Contrary to Whiting’s view, no reasonable person could
read the broad, general promotional statements contained in the
marketing materials to have the specific meaning that Whiting
proposes. Even if they could be read that way taken alone —
and were not, as the district court found, accurate and non-
misleading statements or mere puffery, Whiting, 701 F. Supp. 2d
at 29 — the context refutes her proposed interpretation. The
promotional materials refer repeatedly to an enclosed brochure
“for plan limitations and exclusions,” and the brochure contains
a chart that states that the laboratory/pathology and radiology
benefits are outpatient only. This limitation is repeated in the
“WHAT IS COVERED” section of the Certificate. Thus, reading
them together, no reasonable person could read the promotional
materials and Certificate and understand them to mean that
inpatient radiology and laboratory/pathology services were
covered under the Plan. Dismissal of the statutory claim was
therefore warranted.
16
3. Whiting’s unjust enrichment claim also was properly
dismissed. She maintains that AARP received royalties from
her purchase of the Plan and that, in the circumstances, retaining
these royalties would be unjust. Whiting acknowledges,
however, that the survival of this claim depends on the validity
of her breach of contract or statutory claim, because AARP’s
enrichment would otherwise have been entirely just.

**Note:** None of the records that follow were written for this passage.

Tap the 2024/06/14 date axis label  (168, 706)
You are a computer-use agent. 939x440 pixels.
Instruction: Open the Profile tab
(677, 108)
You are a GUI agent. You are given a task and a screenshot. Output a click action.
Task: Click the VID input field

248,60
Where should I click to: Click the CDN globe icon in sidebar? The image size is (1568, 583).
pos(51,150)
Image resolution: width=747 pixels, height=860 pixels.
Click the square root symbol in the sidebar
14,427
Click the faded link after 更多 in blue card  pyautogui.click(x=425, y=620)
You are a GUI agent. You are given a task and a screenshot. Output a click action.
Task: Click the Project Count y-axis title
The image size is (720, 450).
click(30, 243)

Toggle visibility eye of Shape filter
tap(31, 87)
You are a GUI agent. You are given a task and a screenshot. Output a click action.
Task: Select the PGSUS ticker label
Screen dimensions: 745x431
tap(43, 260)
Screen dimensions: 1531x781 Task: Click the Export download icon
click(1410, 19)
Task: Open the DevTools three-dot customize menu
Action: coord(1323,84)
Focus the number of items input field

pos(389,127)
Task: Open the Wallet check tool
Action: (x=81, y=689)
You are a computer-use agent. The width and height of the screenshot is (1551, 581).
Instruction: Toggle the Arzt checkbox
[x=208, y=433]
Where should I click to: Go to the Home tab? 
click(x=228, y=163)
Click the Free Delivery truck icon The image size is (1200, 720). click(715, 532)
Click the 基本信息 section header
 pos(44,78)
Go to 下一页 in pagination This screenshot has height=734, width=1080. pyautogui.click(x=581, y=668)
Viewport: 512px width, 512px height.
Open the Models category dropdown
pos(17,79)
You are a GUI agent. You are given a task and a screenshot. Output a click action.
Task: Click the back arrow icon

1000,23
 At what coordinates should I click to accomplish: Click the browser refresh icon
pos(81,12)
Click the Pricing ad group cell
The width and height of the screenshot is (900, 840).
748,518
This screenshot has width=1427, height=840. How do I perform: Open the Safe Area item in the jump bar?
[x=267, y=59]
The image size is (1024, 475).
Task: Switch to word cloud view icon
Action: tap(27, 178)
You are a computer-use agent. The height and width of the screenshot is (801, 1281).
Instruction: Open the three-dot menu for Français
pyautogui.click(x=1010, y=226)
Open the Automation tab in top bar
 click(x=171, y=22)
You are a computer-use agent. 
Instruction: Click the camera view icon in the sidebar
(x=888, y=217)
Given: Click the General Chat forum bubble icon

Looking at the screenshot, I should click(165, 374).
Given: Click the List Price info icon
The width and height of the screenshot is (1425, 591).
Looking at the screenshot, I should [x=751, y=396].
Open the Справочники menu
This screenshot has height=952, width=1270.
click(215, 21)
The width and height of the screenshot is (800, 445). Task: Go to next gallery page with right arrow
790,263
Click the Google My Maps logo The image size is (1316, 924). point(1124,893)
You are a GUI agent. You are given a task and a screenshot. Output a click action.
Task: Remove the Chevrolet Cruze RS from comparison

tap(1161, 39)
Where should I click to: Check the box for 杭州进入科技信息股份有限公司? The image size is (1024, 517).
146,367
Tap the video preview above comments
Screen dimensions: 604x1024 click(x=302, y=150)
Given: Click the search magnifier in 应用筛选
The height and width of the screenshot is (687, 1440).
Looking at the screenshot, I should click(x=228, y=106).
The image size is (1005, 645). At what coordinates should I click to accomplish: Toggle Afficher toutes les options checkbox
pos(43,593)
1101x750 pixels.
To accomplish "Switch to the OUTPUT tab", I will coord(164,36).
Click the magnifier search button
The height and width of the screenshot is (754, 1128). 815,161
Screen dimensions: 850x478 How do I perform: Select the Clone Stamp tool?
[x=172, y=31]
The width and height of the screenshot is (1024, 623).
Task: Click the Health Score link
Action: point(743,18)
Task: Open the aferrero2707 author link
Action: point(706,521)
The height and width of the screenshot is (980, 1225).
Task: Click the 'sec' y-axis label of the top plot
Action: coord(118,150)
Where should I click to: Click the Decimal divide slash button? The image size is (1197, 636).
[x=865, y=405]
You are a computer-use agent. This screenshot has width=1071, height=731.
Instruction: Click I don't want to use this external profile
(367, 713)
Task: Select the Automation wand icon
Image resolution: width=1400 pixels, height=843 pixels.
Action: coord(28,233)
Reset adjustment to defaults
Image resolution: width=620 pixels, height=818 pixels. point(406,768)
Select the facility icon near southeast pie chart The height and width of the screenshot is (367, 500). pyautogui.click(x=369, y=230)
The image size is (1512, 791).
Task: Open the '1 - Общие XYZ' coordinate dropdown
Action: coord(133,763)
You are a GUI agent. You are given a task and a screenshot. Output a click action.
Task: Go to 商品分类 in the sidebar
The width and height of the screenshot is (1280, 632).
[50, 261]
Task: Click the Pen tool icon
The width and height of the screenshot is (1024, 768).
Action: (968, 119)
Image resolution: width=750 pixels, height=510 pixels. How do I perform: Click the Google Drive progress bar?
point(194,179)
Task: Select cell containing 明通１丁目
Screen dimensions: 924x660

4. The district court did not abuse its discretion in denying
Whiting’s motion for judicial notice of materials relating to the
Senate Finance Committee’s investigation of AARP’s practices
relating to sponsored health insurance plans. See Lee v. City of
Los Angeles, 250 F.3d 668, 689 (9th Cir. 2001); 21B CHARLES
ALAN WRIGHT & KENNETH W. GRAHAM, FEDERAL PRACTICE
AND PROCEDURE § 5110.1 (2d ed. 2005). Although the district
court may take judicial notice in ruling on a motion to dismiss,
see Abhe & Svoboda, Inc. v. Chao, 508 F.3d 1052, 1059 (D.C.
Cir. 2007), the matters to be noticed must be relevant, and the
Senate Finance Committee materials are irrelevant to disposition
of the motion to dismiss, which turns on the adequacy of the
well-pleaded factual allegations in the complaint, which are
assumed to be true, Atherton, 567 F.3d at 681. Whiting
acknowledges, moreover, that the Senate Finance Committee
materials merely “contain[] facts alleged in the Complaint,”
Appellant’s Br. 44, and thus the materials are redundant and
unnecessary to disposition of the motion to dismiss.
5. There is no merit to Whiting’s contention that the district
court should have afforded her leave to amend her complaint,
based on the footnote in her opposition to the Rule 12(b)(6)
motion requesting leave if any of her claims is dismissed. That
footnote did not satisfy the requirement that a motion to amend
provide some “indication of the particular grounds on which
amendment is sought.” City of Harper Woods Emps’ Retirement
Sys. v. Olver, 589 F.3d 1292, 1304 (D.C. Cir. 2009) (internal
17
quotation marks omitted). Instead, the footnote merely stated
that “if this Court finds that [Whiting] has improperly plead [sic]
any element of the claims asserted, she respectfully requests that
she be given an opportunity to replead same.” Pl.’s Opp’n Br.
3 n.2. The problem with Whiting’s case is not improper
pleading; it is that her claims are legally defective, and she did
not identify any new claims or allegations that would cure the
defects. She did not do so in opposing the motion to dismiss or
by filing a motion to amend her complaint pursuant to Federal
Rule of Civil Procedure 15; nor did she file a motion for
reconsideration of the order dismissing her complaint pursuant
to Federal Rule of Civil Procedure 59(e). Dismissal of the
complaint with prejudice was therefore appropriate.
Accordingly, we affirm the order dismissing the complaint
for failure to state a claim upon which relief can be granted.